Friday, October 23, 2015

Sweet Jesus

Christ Carrying The Cross - El Grecho 1580
He gets sweeter and sweeter as the days go by;
Oh what love between my Lord and I
I keep falling in love with him,
Over and over and over again.
- Pete Sanchez

An article by Kevin Emmert in the June, 2015, Christianity Today, "Jesus Has Always Been Our Boyfriend", notes that often the lyrics in modern worship songs (such as the above) are "more romantic than reverent--as if Jesus were a significant other, not the God of the universe."

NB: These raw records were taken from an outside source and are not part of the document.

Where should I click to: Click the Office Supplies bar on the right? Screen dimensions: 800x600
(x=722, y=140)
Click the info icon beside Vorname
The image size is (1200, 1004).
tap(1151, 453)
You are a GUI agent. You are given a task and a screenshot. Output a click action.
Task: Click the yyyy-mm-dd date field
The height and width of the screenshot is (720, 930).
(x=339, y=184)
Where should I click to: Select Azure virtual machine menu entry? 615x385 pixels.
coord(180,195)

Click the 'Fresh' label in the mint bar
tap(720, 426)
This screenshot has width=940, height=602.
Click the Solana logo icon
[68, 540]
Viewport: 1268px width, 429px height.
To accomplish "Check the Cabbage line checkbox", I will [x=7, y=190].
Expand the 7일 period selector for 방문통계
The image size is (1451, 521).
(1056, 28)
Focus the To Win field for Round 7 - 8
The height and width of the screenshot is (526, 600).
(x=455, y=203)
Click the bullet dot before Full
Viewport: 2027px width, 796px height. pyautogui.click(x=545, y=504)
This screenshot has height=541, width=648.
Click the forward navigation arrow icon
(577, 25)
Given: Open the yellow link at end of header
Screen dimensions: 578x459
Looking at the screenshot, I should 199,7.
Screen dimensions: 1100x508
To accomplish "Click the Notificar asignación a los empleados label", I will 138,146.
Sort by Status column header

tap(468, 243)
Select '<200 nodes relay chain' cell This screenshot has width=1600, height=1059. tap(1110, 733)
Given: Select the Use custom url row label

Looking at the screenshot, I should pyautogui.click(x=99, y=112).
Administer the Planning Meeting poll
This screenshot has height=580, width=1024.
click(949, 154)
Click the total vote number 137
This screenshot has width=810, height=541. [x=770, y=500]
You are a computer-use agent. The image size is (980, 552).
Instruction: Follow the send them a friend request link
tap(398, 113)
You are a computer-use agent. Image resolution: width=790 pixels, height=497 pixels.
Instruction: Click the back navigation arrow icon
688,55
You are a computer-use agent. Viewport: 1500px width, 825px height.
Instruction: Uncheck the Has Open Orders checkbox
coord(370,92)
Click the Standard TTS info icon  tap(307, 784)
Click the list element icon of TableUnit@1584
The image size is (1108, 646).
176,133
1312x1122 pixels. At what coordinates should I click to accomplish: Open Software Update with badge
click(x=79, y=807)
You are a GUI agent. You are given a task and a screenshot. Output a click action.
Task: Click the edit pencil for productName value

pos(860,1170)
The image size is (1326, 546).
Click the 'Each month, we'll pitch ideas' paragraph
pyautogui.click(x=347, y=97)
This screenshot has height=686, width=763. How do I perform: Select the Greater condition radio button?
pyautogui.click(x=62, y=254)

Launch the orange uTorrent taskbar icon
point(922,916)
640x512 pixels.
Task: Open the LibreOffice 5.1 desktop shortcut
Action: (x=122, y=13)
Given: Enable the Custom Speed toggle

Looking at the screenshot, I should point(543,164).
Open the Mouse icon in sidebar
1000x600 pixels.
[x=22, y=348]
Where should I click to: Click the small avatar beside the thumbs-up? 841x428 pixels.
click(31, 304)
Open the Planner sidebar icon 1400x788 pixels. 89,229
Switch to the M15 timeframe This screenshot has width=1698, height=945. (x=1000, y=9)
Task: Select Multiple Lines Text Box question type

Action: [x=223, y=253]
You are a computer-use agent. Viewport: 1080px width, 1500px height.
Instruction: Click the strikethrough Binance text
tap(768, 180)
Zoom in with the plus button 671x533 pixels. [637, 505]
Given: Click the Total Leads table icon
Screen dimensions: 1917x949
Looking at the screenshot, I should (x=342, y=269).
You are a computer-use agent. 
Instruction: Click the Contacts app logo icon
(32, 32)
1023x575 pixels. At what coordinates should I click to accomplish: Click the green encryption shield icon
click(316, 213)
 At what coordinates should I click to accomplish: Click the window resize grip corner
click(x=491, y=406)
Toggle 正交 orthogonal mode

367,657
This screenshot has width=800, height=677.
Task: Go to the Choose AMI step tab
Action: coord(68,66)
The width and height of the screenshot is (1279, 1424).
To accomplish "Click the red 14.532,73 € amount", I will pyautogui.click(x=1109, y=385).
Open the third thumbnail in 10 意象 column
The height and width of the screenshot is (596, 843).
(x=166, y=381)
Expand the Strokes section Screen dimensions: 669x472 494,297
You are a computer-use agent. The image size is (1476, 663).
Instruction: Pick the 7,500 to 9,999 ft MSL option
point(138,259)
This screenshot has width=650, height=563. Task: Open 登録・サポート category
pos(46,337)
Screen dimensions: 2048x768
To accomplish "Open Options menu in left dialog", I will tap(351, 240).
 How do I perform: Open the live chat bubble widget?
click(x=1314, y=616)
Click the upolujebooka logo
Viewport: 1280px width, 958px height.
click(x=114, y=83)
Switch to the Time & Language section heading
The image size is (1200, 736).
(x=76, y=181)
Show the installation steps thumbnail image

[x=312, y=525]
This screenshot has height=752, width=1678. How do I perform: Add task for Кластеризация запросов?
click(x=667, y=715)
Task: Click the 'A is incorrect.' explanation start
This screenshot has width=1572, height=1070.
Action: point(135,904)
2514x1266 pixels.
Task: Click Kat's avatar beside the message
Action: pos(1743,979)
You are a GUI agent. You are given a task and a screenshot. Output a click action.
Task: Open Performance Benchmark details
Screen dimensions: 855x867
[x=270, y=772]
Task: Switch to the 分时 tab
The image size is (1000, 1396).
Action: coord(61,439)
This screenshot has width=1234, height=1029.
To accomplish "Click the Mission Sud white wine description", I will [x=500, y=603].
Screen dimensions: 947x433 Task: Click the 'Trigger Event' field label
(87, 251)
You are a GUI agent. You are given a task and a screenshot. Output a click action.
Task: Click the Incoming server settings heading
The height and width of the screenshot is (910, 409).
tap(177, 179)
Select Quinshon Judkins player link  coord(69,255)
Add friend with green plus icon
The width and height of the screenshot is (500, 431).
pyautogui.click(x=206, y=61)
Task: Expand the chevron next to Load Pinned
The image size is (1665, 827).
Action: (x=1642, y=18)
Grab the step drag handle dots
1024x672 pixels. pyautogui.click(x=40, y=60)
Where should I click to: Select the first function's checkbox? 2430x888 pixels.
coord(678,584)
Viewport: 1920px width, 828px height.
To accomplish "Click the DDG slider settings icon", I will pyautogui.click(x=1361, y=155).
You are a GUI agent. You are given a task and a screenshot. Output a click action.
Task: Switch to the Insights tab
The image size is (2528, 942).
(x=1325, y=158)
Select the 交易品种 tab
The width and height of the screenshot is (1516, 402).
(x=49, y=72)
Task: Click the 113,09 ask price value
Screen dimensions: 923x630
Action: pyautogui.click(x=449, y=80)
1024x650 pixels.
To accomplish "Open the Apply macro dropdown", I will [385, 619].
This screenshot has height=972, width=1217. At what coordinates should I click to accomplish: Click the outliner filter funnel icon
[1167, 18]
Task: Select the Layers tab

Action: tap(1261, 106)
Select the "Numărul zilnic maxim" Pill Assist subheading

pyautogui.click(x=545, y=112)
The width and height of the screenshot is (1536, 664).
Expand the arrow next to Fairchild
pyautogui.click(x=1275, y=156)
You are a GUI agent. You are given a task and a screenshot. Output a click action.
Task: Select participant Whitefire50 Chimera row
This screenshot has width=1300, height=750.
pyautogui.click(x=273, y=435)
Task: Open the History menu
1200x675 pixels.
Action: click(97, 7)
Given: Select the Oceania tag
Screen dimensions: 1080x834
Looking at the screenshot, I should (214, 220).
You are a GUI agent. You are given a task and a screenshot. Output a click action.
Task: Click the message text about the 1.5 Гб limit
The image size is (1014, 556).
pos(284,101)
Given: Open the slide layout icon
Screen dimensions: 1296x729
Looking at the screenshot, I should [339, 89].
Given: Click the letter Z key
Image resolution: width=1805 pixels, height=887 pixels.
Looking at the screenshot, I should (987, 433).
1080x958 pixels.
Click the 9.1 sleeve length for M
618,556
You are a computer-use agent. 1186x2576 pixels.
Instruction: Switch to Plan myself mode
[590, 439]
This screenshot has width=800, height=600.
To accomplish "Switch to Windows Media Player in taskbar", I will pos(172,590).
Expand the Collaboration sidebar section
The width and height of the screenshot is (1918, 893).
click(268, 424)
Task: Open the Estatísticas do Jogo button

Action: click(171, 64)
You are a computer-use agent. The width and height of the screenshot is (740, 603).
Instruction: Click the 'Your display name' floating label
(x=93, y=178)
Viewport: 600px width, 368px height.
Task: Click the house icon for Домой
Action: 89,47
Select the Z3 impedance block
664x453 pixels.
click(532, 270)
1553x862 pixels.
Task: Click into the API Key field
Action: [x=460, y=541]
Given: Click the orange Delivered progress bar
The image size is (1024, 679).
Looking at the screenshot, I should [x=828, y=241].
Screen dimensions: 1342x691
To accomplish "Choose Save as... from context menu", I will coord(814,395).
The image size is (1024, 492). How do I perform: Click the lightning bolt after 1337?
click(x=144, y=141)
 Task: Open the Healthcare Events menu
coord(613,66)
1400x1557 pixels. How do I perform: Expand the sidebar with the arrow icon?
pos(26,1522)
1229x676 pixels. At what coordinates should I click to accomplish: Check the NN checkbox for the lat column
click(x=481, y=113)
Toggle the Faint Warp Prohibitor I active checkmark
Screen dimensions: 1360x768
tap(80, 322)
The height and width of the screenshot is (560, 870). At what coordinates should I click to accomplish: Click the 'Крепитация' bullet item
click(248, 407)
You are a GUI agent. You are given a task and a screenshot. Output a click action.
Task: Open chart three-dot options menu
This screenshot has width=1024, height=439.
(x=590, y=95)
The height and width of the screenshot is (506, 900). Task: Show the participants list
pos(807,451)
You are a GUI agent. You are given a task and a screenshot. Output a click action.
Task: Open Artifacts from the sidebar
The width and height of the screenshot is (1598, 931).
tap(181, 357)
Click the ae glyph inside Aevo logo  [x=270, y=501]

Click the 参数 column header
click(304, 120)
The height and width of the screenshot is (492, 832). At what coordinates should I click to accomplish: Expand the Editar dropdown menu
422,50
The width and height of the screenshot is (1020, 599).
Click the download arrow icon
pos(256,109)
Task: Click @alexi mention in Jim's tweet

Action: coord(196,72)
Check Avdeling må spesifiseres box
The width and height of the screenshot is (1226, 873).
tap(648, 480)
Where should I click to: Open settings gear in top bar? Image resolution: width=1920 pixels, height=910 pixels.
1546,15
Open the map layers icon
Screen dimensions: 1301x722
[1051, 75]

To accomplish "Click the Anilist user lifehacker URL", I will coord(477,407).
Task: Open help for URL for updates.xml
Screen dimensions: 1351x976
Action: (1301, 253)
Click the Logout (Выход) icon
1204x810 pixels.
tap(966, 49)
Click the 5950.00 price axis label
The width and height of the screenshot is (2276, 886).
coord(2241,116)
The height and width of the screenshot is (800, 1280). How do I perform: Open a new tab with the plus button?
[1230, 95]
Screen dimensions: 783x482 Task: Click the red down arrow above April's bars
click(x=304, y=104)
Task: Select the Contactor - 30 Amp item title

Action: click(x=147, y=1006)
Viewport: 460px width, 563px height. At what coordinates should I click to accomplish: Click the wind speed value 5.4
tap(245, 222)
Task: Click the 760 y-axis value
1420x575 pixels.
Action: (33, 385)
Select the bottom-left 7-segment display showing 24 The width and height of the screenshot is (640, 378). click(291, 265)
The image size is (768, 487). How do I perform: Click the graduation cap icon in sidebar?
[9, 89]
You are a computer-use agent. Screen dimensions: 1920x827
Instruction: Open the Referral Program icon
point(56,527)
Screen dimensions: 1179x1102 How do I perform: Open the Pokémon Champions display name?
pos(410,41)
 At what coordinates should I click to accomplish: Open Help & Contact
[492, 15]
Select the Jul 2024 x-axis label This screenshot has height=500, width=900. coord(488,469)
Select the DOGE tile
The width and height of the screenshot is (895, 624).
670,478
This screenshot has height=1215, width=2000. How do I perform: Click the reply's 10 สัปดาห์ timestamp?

Citing Lester Ruth, research professor of Christian worship at Duke Divinity School, Emmert notes that many US evangelical hymns from as early as the 18th century have similar themes. In other words, their focus is less on reverence for the supreme God of love and justice as revealed in Jesus Christ and more on the warm feelings associated with an intimate friendship with him. When Jesus is portrayed as being about meeting our every emotional need, what is frequently lacking in newer hymns is Christ's call to take up his cross and follow him in ways that are life-transforming and world-changing.

The much loved "I Came To The Garden Alone" is an example that comes to mind, composed in 1913 by C. Austin Miles:

He speaks, and the sound of His voice,
Is so sweet the birds hush their singing,
And the melody that He gave to me,
Within my heart is ringing.
And He walks with me, and He talks with me,
And He tells me I am His own,
And the joy we share as we tarry there,
None other has ever known.

Having said that, I want to be charitable about any use of "hymns or spiritual songs" that offer inspiration or comfort, and to be able to live with plenty of poetic license when it comes to how others experience and express their personal faith.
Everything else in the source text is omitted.